En aquel momento, las y los ministros votaron un amparo directo (6585/2023) de manera dividida luego de haber discutido sobre el criterio sentado por la Suprema Corte en su integración anterior, que establece que cuando la legislación procesal no prevea expresamente la acción de nulidad de juicio concluido, ésta es improcedente.
La polémica sobre este tema fue tal, que incluso la presidenta Claudia Sheinbaum expresó su desacuerdo con que el máximo tribunal analizará una propuesta para reabrir juicios que han sido concluidos. En respuesta, la Suprema Corte reafirmó que la cosa juzgada "nunca ha sido objeto de cuestionamientos ni ha estado en duda su garantía".
Esta discusión deja ver las potenciales tensiones entre la cosa juzgada y la posibilidad de que las personas puedan someter a revisión de las y los juzgadores una sentencia cuando se considere que existió fraude a la ley. En otras palabras, el juicio de acción de nulidad existe para atender un caso de injusticia, lo que puede ser una práctica común para evitar responsabilidades familiares en materia familiar, para declararse insolvente y eludir el pago de pensión alimentaria.
Hace unos días, el Congreso Mexiquense aprobó una reforma al Código Civil del Estado de México, a fin de incorporar la acción de nulidad de juicio concluido, la cual "puede ser ejercitada por quienes habiendo sido parte en el procedimiento, hayan sido falsamente representados o emplazados, sus sucesores o causahabientes, y los terceros a quienes perjudique la resolución".
Lo anterior, cuando la sentencia se haya dictado con base en pruebas falsas, o cuando exista colusión o fraude por parte de las personas litigantes en el juicio que se pretende anular.
Cabe resaltar que, en la reforma aprobada, se reconoce la naturaleza excepcional del recurso de nulidad, además de que se establece su prescripción cuando han transcurrido cinco años desde que hubiese causado ejecutoria la resolución, o bien, luego de dos años desde que el recurrente hubiera conocido los motivos en que se funda este recurso.

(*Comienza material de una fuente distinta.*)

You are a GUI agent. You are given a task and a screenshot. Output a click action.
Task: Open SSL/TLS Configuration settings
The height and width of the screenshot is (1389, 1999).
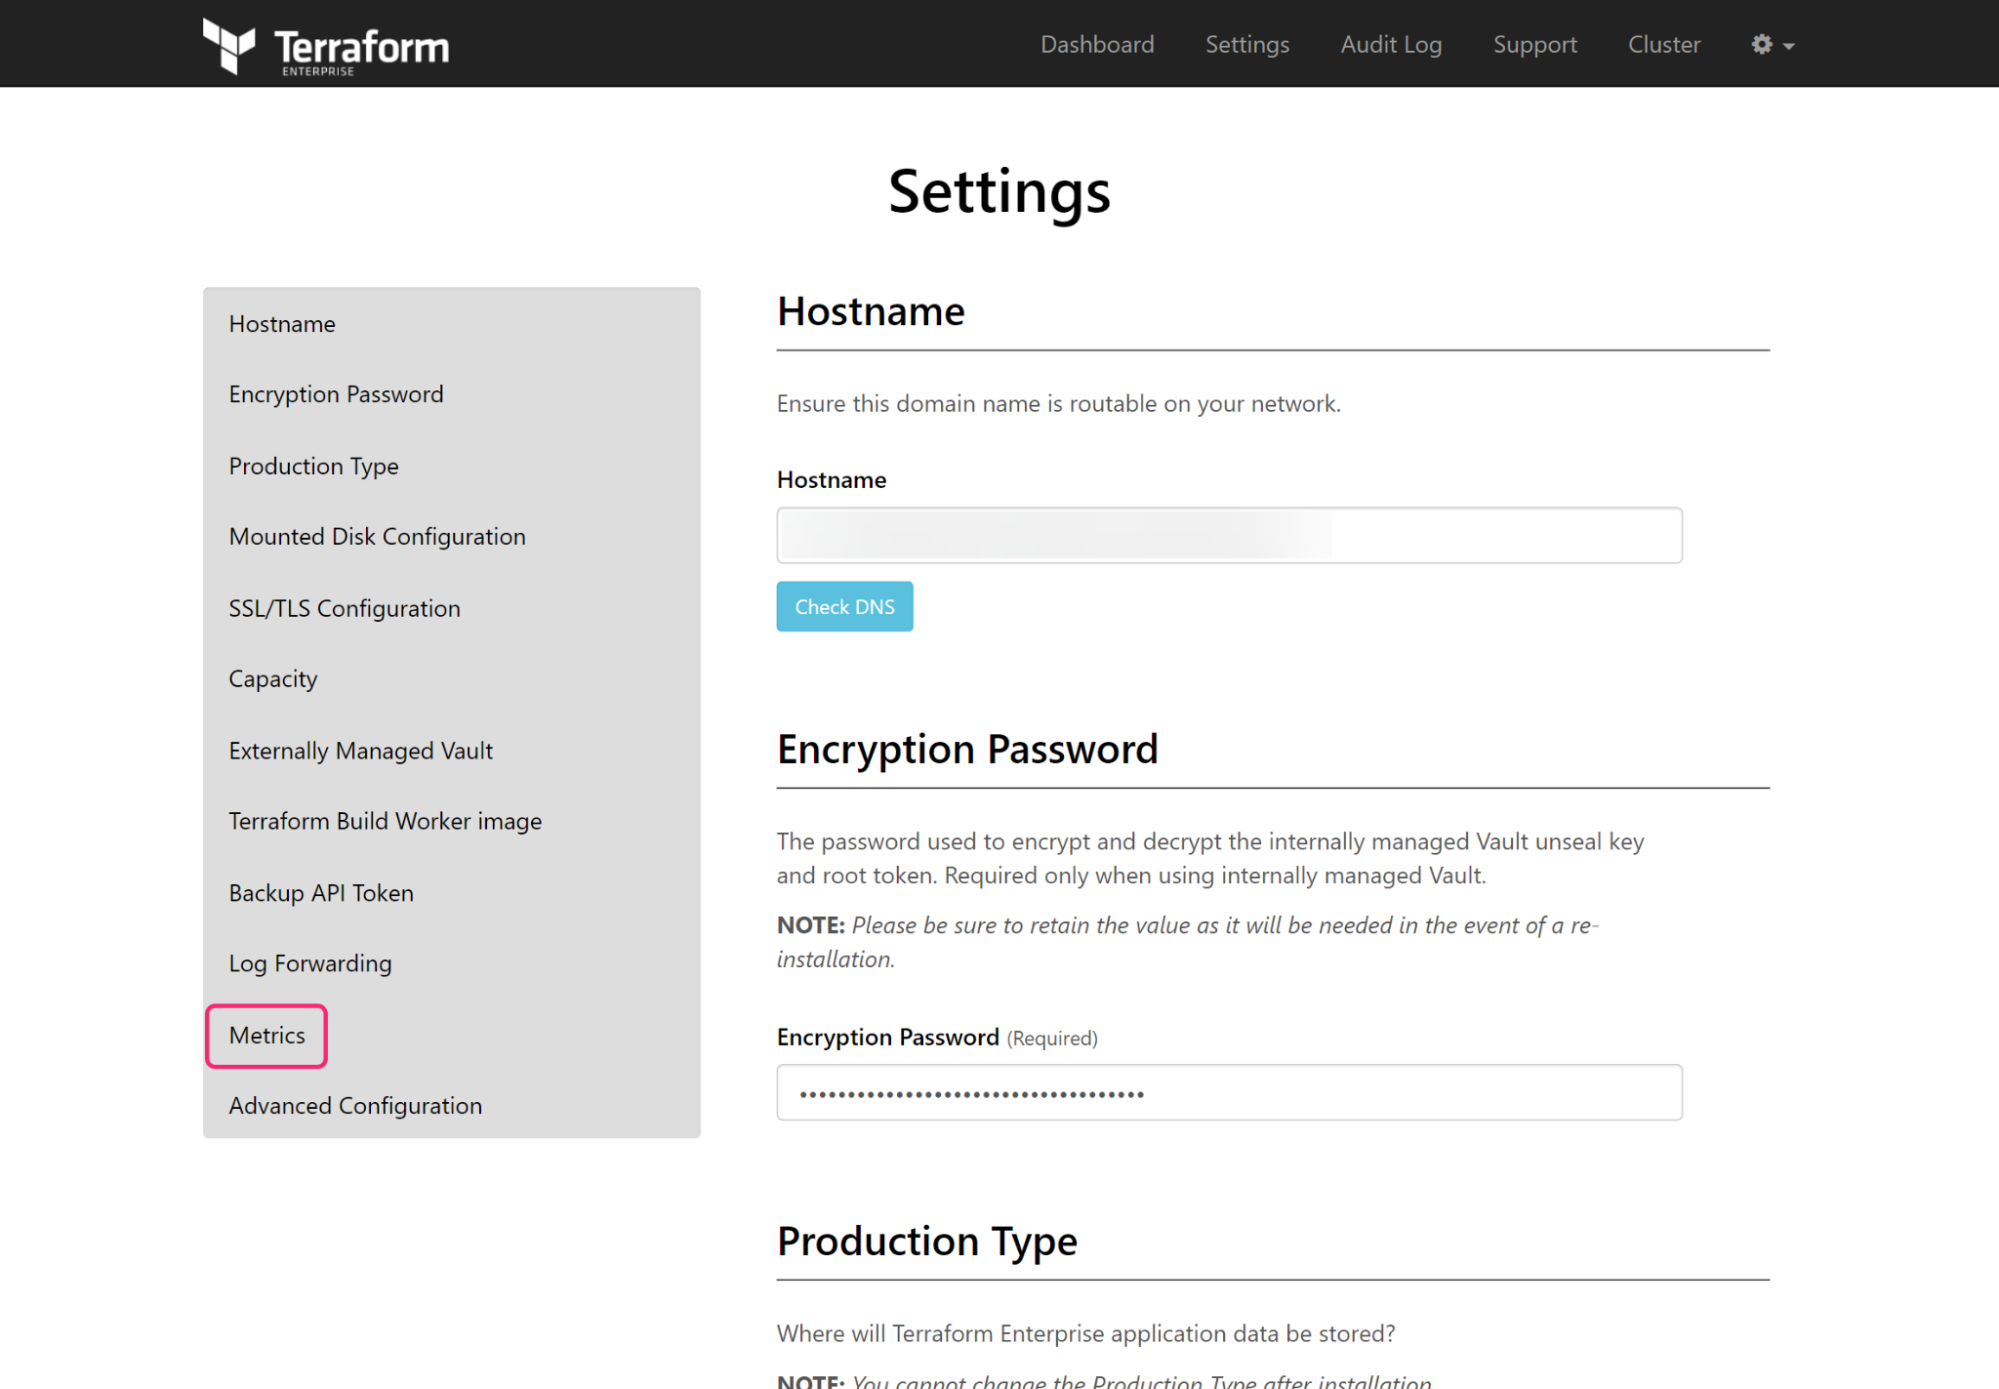344,607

Otra consideración importante prevista por el Congreso del Estado de México es que la simple interposición de la nulidad de un juicio concluido no suspende la ejecución de la resolución que se combate.
Así, la legislatura mexiquense dota a este recurso de una regulación expresa dentro de la legislación del Estado de México, con lo cual la ciudadanía podrá impugnar, de manera excepcional, sentencias firmes cuando se acredite que el proceso estuvo viciado por fraude, colusión o el uso de pruebas falsas.
Con esta reforma, el Estado de México se suma a otras entidades federativas que regulan la acción de nulidad, como la Ciudad de México, Jalisco, Puebla, Guanajuato, así como la regulación nacional (Código Nacional de Procedimientos Civiles y Familiares), las cuales comparten en reconocer la excepcionalidad de este instrumento, con lo que se salvaguarda la certeza jurídica y, con ello, se evita la perpetuidad de los litigios.
En suma, la reforma mexiquense se inserta en la lógica de reconocer que la cosa juzgada no puede ser absoluta, cuando el proceso estuvo viciado y existe fraude procesal, con lo cual se fortalece el acceso a la justicia y el debido proceso que debe ser garantizado a todas las personas.